Köpek ekmek veren (yediği kapıyı) tanır. İyiliğe iyilikle karşılık vermek ve bize iyilik yapana hiç değilse güleryüz göstermek insan olmanın zorunlu bir sonucudur. Yapılan iyilikleri unutmak vefasızlık göstermek çirkin bir davranıştır. Köpek bile kendisini besleyen yeri bilir, davranışlarıyla duygularını belli eder. İnsan bundan ders almalı, gördüğü iyiliği unutmamalıdır.
Köpeksiz sürüye (köye) kurt dalar (iner). Gerek yerleşim alanlarında, gerekse ülkenin genelinde güvenlik ve huzuru sağlayan özel görevliler bulunur. Ordu ve polis, iç ve dış güvenliği sağlar. Koruyucusuz ulusa, bekçisiz ülkeye düşman saldırır.

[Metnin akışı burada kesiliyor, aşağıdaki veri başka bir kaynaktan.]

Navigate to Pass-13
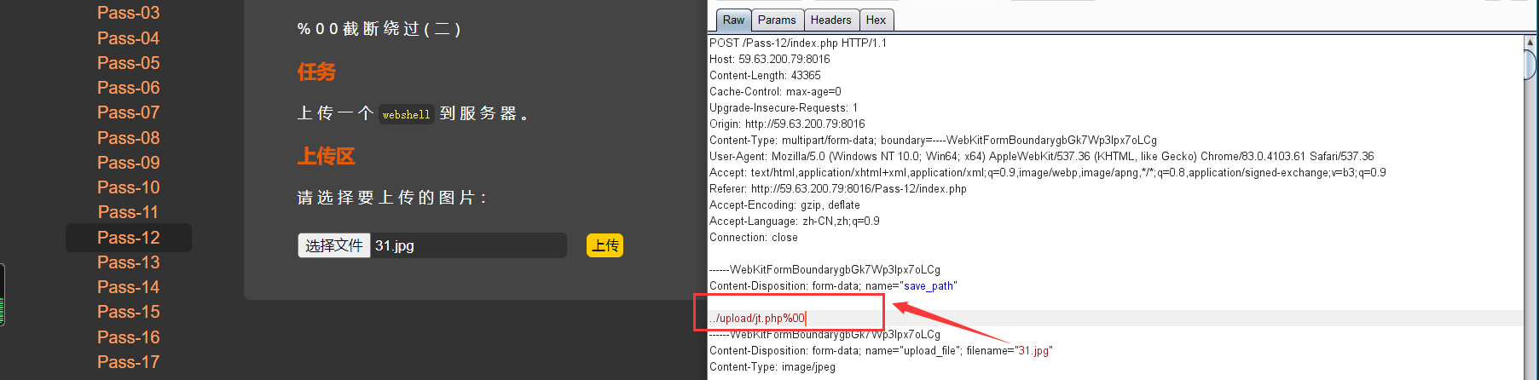Screen dimensions: 1539x380 click(128, 262)
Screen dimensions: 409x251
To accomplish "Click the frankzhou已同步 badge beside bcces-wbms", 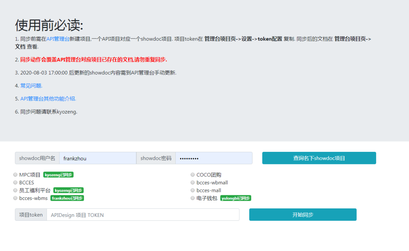I will pos(67,198).
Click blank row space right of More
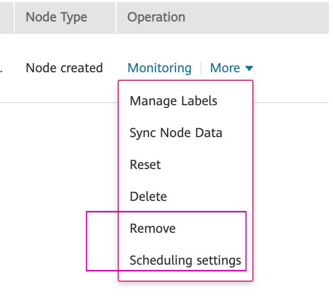The image size is (333, 304). (292, 68)
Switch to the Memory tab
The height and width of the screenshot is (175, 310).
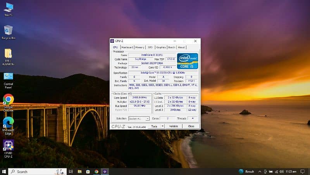pyautogui.click(x=140, y=47)
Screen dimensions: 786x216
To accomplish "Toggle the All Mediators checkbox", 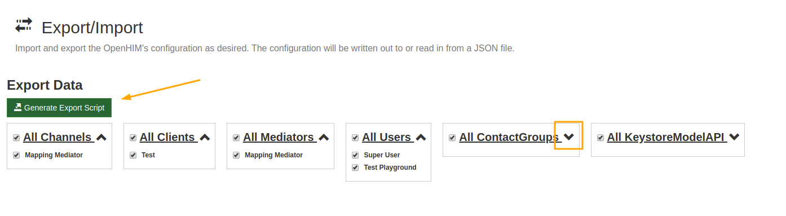I will tap(236, 138).
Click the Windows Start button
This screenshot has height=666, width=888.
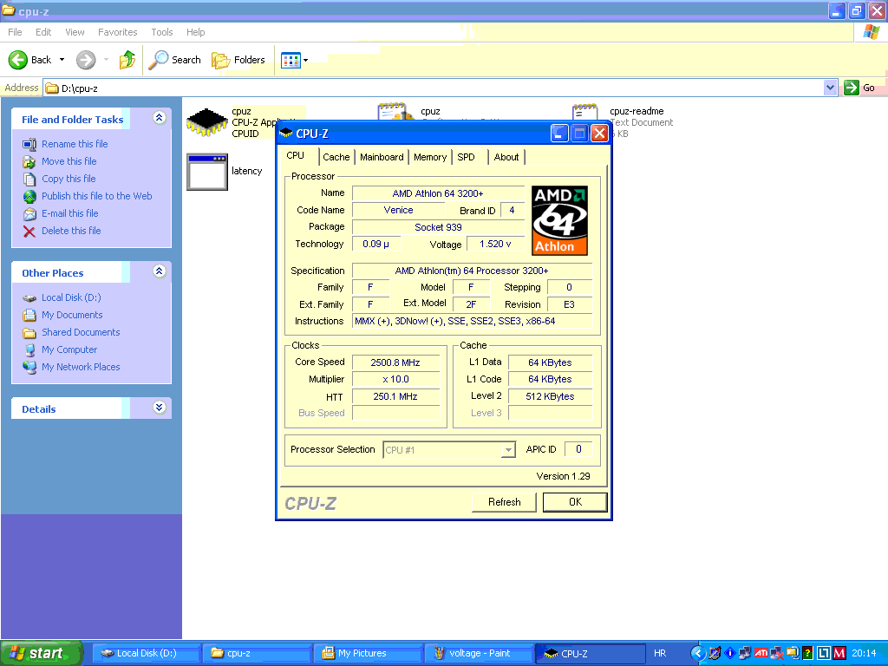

Kurban (bayram) etiyle köpek (it) tavlanmaz. Hayatımızda oluşan bir rastlantının getirdiği geçici iyi durumlar, beklenenden daha fazla gerçek iyiliği sağlamaz. Durup dururken oluşan iyi şeylerden çıkar gütmemeli, bu getirilere güvenerek yol alınmamalıdır.
Kurt kocayınca köpeğin maskarası olur. Güçlüyken herkesin kendisinden çekindiği kimse gün gelir gücünü yitirince, güçsüz ve aşağılık kimselerin oyuncağı olur. İnsan düşmeye görsün; döküntü insanlar onu alaya alır, her vesileyle küçümserler.
Nasipsiz köpek kurban bayramında köy dışında bulunur. Bir kişinin basireti bağlanmış, kısmeti kapanmış ise ona yapılacak hiçbir çözüm yoktur. Etrafında ne kadar bolluk ve bereket olsa, çok çok dünya malı dolansa, ona denk gelmeyecek, yakınından bile geçmeyecektir. Kişilerin şansı kapandığında çırpınması, çaba göstermesi hiçbir anlam ifade etmez.
Ürümesini (ürmesini) bilmeyen köpek (it), sürüye kurt getirir. Ölçülü, yerinde ve hesaplı konuşmasını bilmeyen kimse, durup dururken başına dert açar ve çevresindekiler için tehlikeli bir durum meydana getirir. Beceriksiz kimseler iyilik yapayım derken zarara yol açarlar. Konuşmasını bilmeyen, ulu orta laşar eden kimseler, çevrelerindekileri güç durumda bırakırlar.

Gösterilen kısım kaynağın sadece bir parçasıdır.